Flecken? Kein Grund zur Panik!

Kaum etwas kann einen netten Abend mit Freunden so jäh unterbrechen wie das umgestoßene Glas Rotwein, das sich über das weiße Sofa ergießt. Dabei sind Flecken eigentlich kein großes Malheur – wenn man weiß, wie mit ihnen umzugehen ist.

Ob wilde Party oder gemütliches Beisammensein – eine ungeschickte Bewegung oder ein versehentliches Anstoßen des Couchtisches genügt und schon ist es passiert: Der Rotwein findet sich auf dem Teppich wieder. Die leckeren Dips des Fingerfoods zieren das Sofa. Die Mousse au Chocolat hat dem Sessel zu einem völlig neuen Muster verholfen. Flecken auf Teppichen oder Polstern sind zwar ärgerlich, lassen sich bei aller Vorsicht aber kaum vermeiden. „Detachur“ lautet das gefragte Zauberwort, das im Reinigungsfachjargon die Entfernung von Flecken aus Textilien und Teppichen bezeichnet.

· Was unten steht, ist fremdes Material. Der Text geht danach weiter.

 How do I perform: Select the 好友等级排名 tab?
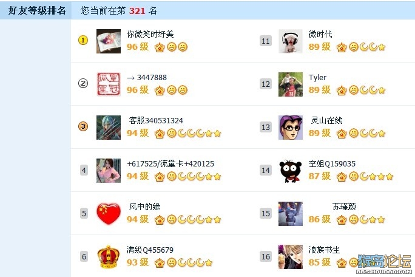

Sofortmaßnahmen gegen Flecken

Zunächst einmal ist Tempo gefragt. Teppichflecken oder Spuren auf der Couch lassen sich unmittelbar nach ihrem Entstehen am einfachsten entfernen, da die Verunreinigung noch nicht tief in die Fasern des Gewebes eingezogen ist. Zeitnahes Handeln hat also oberste Priorität. Damit sich der Fleck nicht noch weiter ausbreiten kann, empfiehlt es sich, bei der Schadensbegrenzung immer von außen nach innen zu arbeiten und zum Beispiel Flüssigkeiten mit einem saugfähigen Tuch durch Abtupfen aufzunehmen. Reiben würde den Schmutz nur noch weiter ins Gewebe bringen und könnte zu einer Verfilzung der Oberfläche führen.

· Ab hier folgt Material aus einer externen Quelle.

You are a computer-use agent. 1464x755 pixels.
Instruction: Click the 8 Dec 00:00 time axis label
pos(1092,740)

Haushaltsmittel oder Chemie?

Bleibt die Frage nach dem geeigneten Reinigungsmittel. Tipps, Tricks und Hausmittel zur Fleckentfernung aus Textilien finden sich nicht nur im Internet zuhauf. Neben destilliertem oder kohlensäurehaltigem Wasser ist meist von Waschbenzin, Backpulver oder Speisesalz die Rede. Manche Hausfrau schwört darauf, Rotweinflecken mit Prosecco zu bleichen und Schokolade ebenso wie klebrige Kaugummis so lange im Eisfach zu lagern, bis sie sich einfach aus dem Gewebe bröseln lassen. Ist es aber wirklich eine gute Idee, dem Kaffeefleck des Mikrofaserbezugs mit Natron oder dem Naturfaserteppich mit Seifenlauge zu Leibe zu rücken? Sind Kraftpulver, Teppich- und Polsterschaum aus der Drogerie oder eine Reinigungsmaschine mit professionellem Equipment nicht die bessere Alternative?

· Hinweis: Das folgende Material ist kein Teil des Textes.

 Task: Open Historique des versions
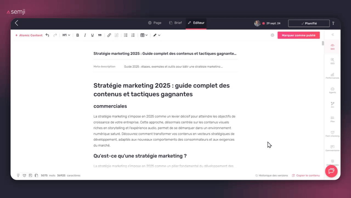click(271, 175)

Generell ist Vorsicht geboten. Falsche beziehungsweise zu säurehaltige (alkalische) Reinigungsmittel und -verfahren können die textilen Fasern schädigen und die satten Farben der Einrichtung ausbleichen. Die Pflegeanleitung des Herstellers sollte unbedingt berücksichtigt werden. Waschsymbole geben genau wie in Kleidungsstücken Auskunft darüber, welche Reinigungsarten der Polsterbezug oder Teppich verträgt.

Ein geeigneter Fleckentferner sollte zunächst an einer verdeckten Stelle des Sofas oder Teppichbodens ausprobiert werden. Nur wenn sich weder Farbe noch Oberfläche des Materials nach dem Trocknen verändert haben, kann das Mittel bedenkenlos angewendet werden. Im Zweifelsfall und bei empfindlichen Textilien aus Leinen, Seide oder Baumwolle gilt die goldene Regel, einen Profi zurate zu ziehen. Sollte sich dieser nicht zufällig unter den geladenen Gästen befinden, heißt es Ruhe bewahren, den Abend trotzdem genießen und den Fachmann des Vertrauens so bald wie möglich kontaktieren. Du kannst zum Beispiel einen Raumausstatter um Rat fragen oder Dich direkt an den Hersteller wenden.